Banque de Luxembourg has been one of Luxembourg's leading wealth managers for more than a century. Like all financial institutions, Banque de Luxembourg complies with regulatory requirements that guarantee efficient management of risks that could have an impact on the availability of its banking services.
In 2015, the Bank joined forces with EBRC to set up a system to ensure the continuity of its operations. "We wanted to have a structured approach to business continuity, not only to meet the requirements of the regulator but also to guarantee the confidence of our clients and partners. Because banking is systemic, we needed to ensure that we were applying a responsible and thorough approach to risk. With the support of EBRC's teams, we used the ISO 22301 standard on security, resilience and business continuity management systems to develop a management framework that takes account of our businesses and risks.”
Assessing risks and the sensitivity of activities
Stéphane Vokar recalls that in 2015, the main concerns were the “Royal Hamilius” building site, a stone's throw from the Bank's head office. A gas leak or possible collapse would have rendered the building inaccessible, jeopardising business continuity. At the time, teleworking was not a widespread practice and it was necessary to find appropriate responses to the various risks identified. "Initially, the focus of the risk assessment involved analysing the sensitivity of certain business lines or support functions, and then identifying interdependencies. Through a process of exploration and discussions with our teams, we were able to draw up an inventory of essential activities and priority functions, and we implemented plans and processes to facilitate recovery in the event of a crisis and guarantee the continuity of our activities.”
Business Continuity Management: a dynamic approach
Because yesterday's risks are not today's (the Hamilius project is now completed, the Covid 19 crisis has passed and cyber risks are on the rise), Business Continuity Management needs to be part of an evolving approach. Business processes are changing, and regulations are being tightened, notably with the adoption of DORA (Digital Operational Resilience Act) and NIS2 (Network and Information Security 2), forcing players to comply with more stringent security and resilience requirements.
“The beauty of ISO 22301 is that it is much broader than the regulations require," explains Christophe Ruppert, Cyber-Resilience Advisor at EBRC. “It provides a framework from which we can build business continuity management into a continuous improvement approach, taking into account changes in business risks. It's a comprehensive and evolving toolkit, which also helps to build skills in relation to the various challenges facing the organisation.”

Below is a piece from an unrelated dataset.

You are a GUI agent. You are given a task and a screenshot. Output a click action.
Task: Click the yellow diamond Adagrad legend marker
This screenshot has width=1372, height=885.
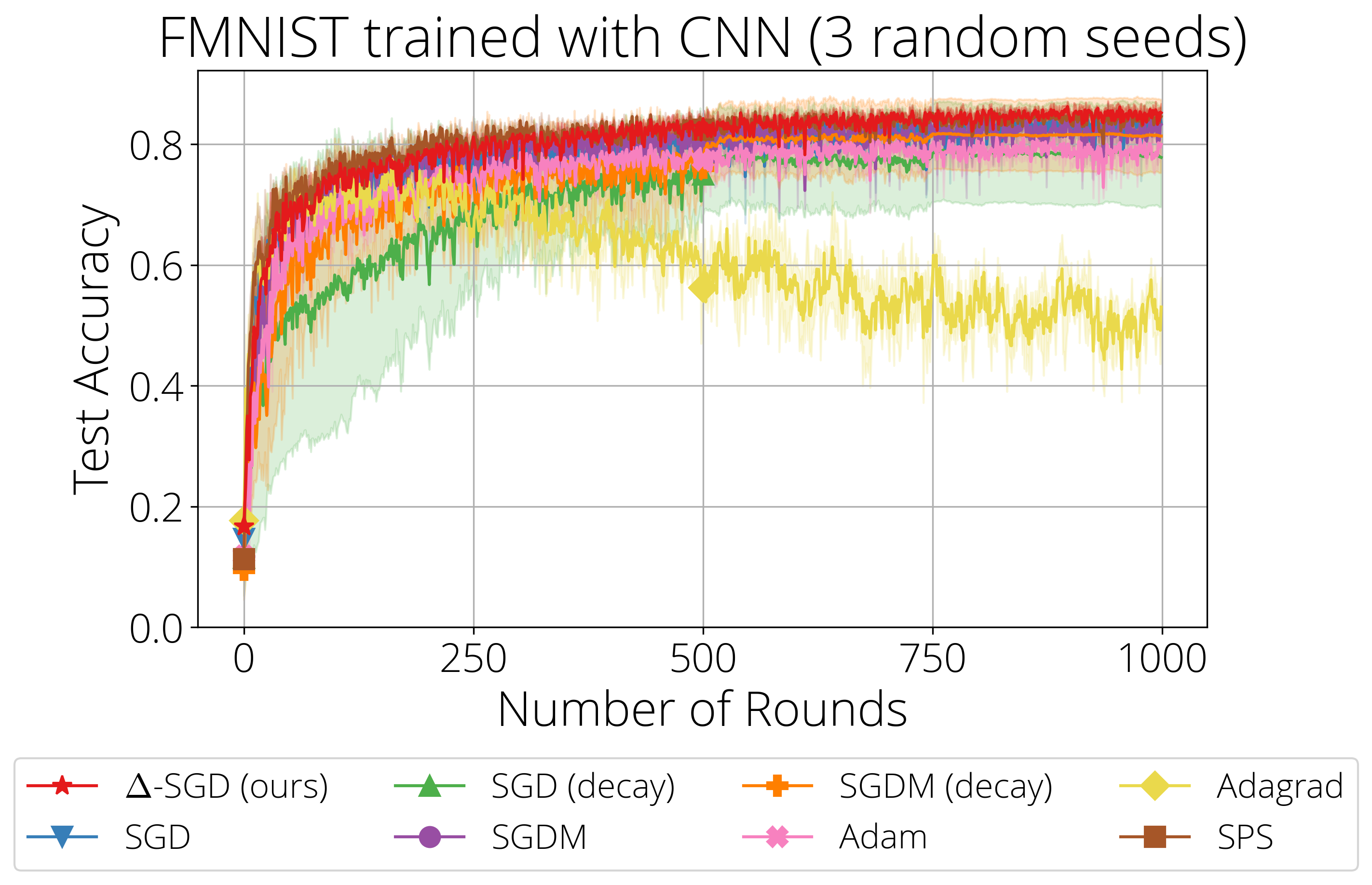[1155, 785]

Facilitating maintenance of the business continuity management system
It is important that the Business Continuity Management System can be maintained effectively. This can be a time-consuming task, given the changing and increasingly complex environments.
After the major drive in 2015 to address these issues, the focus in recent months at Banque de Luxembourg has turned to updating its system, incorporating new risks and new requirements. "We already had an excellent basis, but it was important to update plans and reassess the business and technological processes in order to decide on our recovery priorities. There was also a desire to improve system maintenance and find ways of encouraging information sharing," explains Stéphane Vokar.
With this in mind, Banque de Luxembourg decided to implement EBRC's Cyber-Resilience Portal solution, a tool created to facilitate the modelling and operationalisation of the Bank's continuity requirements. "Thanks to this solution, developed by our teams and based on our proven expertise, information is centralised and can be shared more easily with the various stakeholders. Above all, it is a decision-making tool and an essential support for crisis management," explains Christophe Ruppert. “If an incident were to occur, the information contained in the portal would make it possible to understand how services would be affected, and to access the plans and procedures to be followed in order to restore essential services and, gradually, all business and IT activities.”
Now that the information is centralised, it is also easier to maintain the continuity management system, and also make procedures easily and transparently available, so that clients and the regulator can be informed if they have any questions.